There are other cases in which patients are not in a complete vegetative state, and so there is no legal precedent for that patient to request to be let go, but extending a patients’ life might indeed be leading to more pain and suffering than if they were allowed to die. Is it morally wrong for a patient to ask a doctor to hasten their death if it will alleviate physical suffering or psychological degradation?
Since wanting to die or live under certain conditions is a very personal choice, it is difficult to establish laws on this issue. Furthermore, different family members might disagree on what is best for the health of their loved ones, and in these cases, who should have the right to decide whether one should continue to live?
Most will agree that life and health are human rights, but the questions of what quality of life and standard of health vary across individuals and across the globe. When reading about this topic, I came across this website that brings up a lot of fundamental questions on this issue that relate to human rights:
Who decides when pain or suffering is “unbearable” enough to prefer death?

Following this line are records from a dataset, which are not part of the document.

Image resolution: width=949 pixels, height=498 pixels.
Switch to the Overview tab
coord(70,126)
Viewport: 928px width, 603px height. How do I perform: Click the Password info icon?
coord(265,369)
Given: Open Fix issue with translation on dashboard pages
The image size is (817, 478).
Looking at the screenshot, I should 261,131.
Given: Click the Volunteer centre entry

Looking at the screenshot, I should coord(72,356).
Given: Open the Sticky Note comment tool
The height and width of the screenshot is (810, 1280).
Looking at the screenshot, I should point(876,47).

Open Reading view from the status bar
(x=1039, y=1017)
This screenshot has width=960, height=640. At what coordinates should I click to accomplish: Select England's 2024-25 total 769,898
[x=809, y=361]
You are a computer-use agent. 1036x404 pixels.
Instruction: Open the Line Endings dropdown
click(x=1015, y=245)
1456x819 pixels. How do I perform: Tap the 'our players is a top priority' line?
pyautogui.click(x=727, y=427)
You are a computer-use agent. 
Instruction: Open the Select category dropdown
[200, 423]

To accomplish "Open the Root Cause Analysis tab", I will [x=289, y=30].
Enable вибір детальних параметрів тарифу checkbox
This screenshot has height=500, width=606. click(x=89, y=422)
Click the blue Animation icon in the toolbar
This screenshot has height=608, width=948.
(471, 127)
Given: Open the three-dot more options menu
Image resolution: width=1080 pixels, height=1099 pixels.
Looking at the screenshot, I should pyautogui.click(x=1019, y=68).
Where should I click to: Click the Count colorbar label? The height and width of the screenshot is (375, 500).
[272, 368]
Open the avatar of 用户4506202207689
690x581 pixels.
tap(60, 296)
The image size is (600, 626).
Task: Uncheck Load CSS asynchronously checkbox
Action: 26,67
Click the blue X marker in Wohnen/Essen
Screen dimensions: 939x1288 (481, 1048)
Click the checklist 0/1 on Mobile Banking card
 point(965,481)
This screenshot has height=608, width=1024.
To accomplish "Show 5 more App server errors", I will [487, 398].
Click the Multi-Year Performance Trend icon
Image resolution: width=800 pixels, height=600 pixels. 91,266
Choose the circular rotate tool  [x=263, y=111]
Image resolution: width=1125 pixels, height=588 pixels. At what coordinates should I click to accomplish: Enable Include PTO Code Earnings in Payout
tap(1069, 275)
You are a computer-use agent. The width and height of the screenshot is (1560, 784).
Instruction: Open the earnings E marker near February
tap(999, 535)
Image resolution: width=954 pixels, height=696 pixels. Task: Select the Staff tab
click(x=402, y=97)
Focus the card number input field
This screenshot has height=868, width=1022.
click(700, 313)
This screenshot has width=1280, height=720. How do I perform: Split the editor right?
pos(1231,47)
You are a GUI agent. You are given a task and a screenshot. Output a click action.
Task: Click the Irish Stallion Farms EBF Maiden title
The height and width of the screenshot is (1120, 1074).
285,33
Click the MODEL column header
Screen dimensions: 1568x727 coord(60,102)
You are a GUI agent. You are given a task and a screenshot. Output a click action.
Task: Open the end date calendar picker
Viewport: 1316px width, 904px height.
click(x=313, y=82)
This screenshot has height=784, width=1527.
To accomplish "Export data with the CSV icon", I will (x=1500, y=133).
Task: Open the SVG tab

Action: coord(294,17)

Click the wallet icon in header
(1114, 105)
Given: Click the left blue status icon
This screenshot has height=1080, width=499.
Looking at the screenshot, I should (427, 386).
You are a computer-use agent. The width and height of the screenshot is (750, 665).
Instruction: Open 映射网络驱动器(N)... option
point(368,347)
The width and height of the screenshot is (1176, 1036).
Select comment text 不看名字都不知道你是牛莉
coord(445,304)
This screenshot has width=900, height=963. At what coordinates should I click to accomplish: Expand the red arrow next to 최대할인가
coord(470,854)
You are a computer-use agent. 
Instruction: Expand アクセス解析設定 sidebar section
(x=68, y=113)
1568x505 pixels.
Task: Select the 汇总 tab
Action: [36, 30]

Is alleviating pain to a terminally ill patient through euthanasia considered murder? Or is the opposite, forcing them to live in suffering, considered torture?
Who decides whether a person who is suffering from extreme dementia is content or suffering?
If people do have a right to end their lives, should this only be due to physical pain or can mental suffering such as agony from inability to function properly also a valid enough reason?
Which family members should have more decision power in whether a loved one’s life should be artificially sustained?
These issues are further complicated by the fact that different cultures and religions have completely different views on life, death, medicine, and individual vs. family rights. Although this is primarily a moral question, this issue plays a fundamental role in healthcare costs and technology and medicine development.